Try it ->
Copy every line of the data that includes the string "each".

Provided records ->
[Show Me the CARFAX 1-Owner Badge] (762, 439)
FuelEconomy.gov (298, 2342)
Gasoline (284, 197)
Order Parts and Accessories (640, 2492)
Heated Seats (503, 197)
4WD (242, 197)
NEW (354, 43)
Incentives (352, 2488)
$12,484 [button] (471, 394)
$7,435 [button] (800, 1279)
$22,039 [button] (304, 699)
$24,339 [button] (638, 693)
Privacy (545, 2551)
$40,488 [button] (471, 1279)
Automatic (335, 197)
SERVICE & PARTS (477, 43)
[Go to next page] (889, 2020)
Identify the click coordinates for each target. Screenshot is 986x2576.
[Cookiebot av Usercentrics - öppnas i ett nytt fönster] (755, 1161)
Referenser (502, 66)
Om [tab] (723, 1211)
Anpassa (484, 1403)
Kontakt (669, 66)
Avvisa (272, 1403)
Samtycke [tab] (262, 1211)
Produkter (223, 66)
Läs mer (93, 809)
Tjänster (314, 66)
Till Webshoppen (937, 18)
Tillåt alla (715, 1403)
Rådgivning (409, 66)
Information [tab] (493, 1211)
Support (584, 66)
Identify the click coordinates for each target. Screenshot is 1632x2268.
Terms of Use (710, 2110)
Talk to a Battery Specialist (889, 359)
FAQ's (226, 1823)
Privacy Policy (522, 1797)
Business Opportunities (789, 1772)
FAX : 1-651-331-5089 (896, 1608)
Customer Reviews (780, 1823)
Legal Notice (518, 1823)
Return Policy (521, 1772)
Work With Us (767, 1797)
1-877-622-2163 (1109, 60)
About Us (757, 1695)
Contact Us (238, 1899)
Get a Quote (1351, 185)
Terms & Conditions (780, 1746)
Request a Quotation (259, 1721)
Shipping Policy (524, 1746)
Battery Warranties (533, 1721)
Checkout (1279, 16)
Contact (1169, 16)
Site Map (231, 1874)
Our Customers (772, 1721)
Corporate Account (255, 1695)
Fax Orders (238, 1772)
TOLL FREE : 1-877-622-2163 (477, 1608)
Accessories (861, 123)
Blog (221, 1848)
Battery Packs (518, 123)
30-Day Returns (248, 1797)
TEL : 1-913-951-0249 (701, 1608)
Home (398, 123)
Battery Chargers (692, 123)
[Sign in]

Task output ->
Identify the click coordinates for each target. Screenshot is 986x2576.
Identify the click coordinates for each target. Screenshot is 1632x2268.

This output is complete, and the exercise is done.